Con una trayectoria literaria que abarca décadas y varios géneros, Giovanna Rivero se ha establecido como una de las voces definitivas de la narrativa boliviana contemporánea. Leyendo su más reciente colección de cuentos, Tierra fresca de su tumba, me impresionaron no sólo las impredecibles vueltas y revueltas de su prosa sino también la singularidad de sus personajes, tan angustiados y fuera de lugar. Giovanna y yo conversamos por email sobre la colección, sus ambientes rurales y sus reflexiones sobre la enfermedad, y el reconocimiento tardío de la larga tradición gótica en América Latina. Tierra fresca de su tumba será publicada en traducción al inglés por Charco Press en 2023.
Arthur Malcolm Dixon: Has cultivado varios géneros literarios. Leímos con interés la reseña de tu novela 98 segundos sin sombra en LALT Nro. 19 , y me conmovieron los cuentos de Tierra fresca de su tumba, publicada el año pasado por Editorial Candaya. ¿Te sientes más cómoda en un género u otro? ¿Cuáles son para ti los beneficios y los desafíos del cuento, un género muchas veces subvalorado en el mercado editorial?

[Datos disponibles]:
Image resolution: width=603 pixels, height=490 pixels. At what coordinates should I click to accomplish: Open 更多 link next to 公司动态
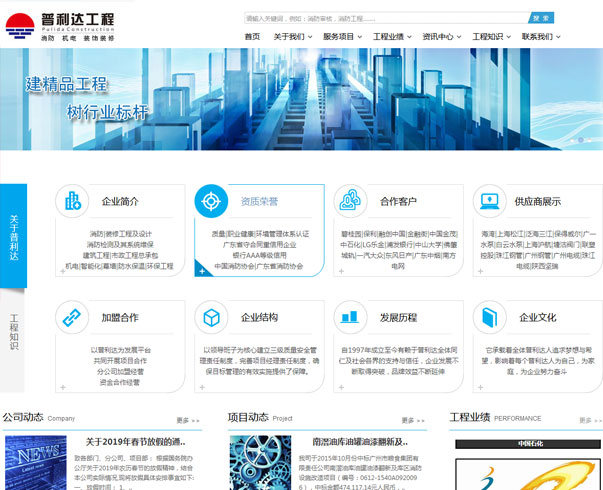[187, 420]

[Preguntas de comprensión]:
1. Según el texto extraído, ¿qué editorial publicará la traducción al inglés de Tierra fresca de su tumba?
2. Reproduce del texto extraído el fragmento que empieza en "Con una trayectoria" y termina en "Press en 2023.".

[Sección de respuestas]:
1. Charco Press.

2.
Con una trayectoria literaria que abarca décadas y varios géneros, Giovanna Rivero se ha establecido como una de las voces definitivas de la narrativa boliviana contemporánea. Leyendo su más reciente colección de cuentos, Tierra fresca de su tumba, me impresionaron no sólo las impredecibles vueltas y revueltas de su prosa sino también la singularidad de sus personajes, tan angustiados y fuera de lugar. Giovanna y yo conversamos por email sobre la colección, sus ambientes rurales y sus reflexiones sobre la enfermedad, y el reconocimiento tardío de la larga tradición gótica en América Latina. Tierra fresca de su tumba será publicada en traducción al inglés por Charco Press en 2023.